Your assignment: Go through the records and restate them word for word, omitting images.

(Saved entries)
*****

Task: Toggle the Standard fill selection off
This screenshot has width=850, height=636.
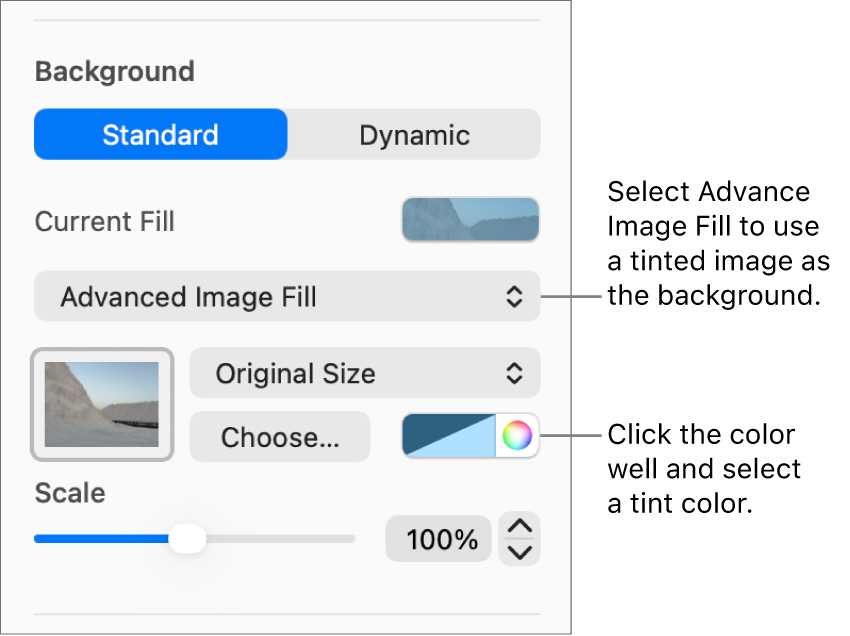Action: [x=160, y=134]
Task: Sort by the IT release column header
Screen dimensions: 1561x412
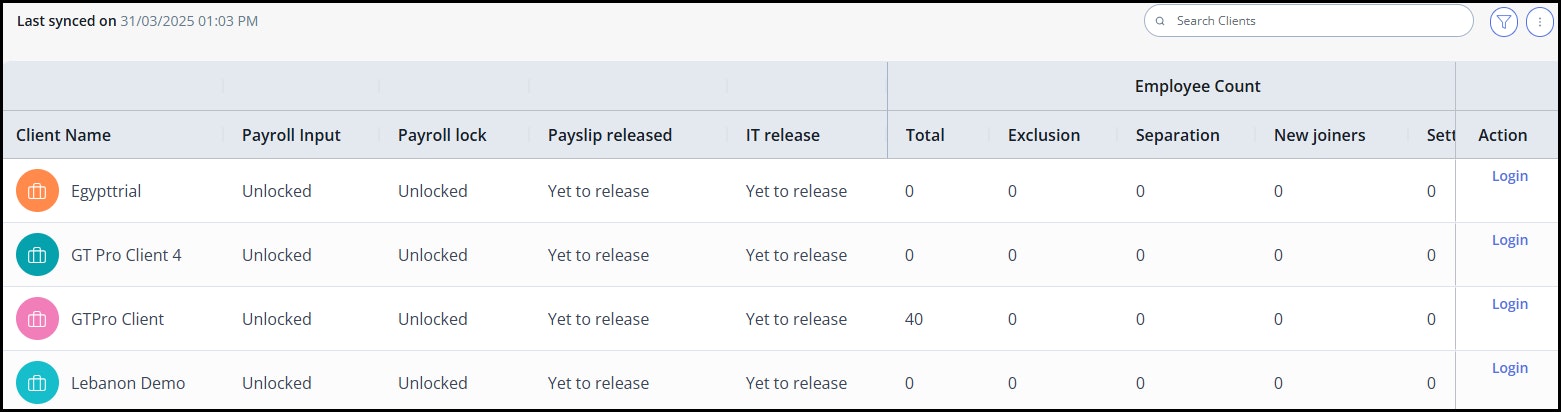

*****

Reply to the exercise:
Task: Toggle the Standard fill selection off
This screenshot has width=850, height=636.
Action: [x=160, y=134]
Task: Sort by the IT release column header
Screen dimensions: 1561x412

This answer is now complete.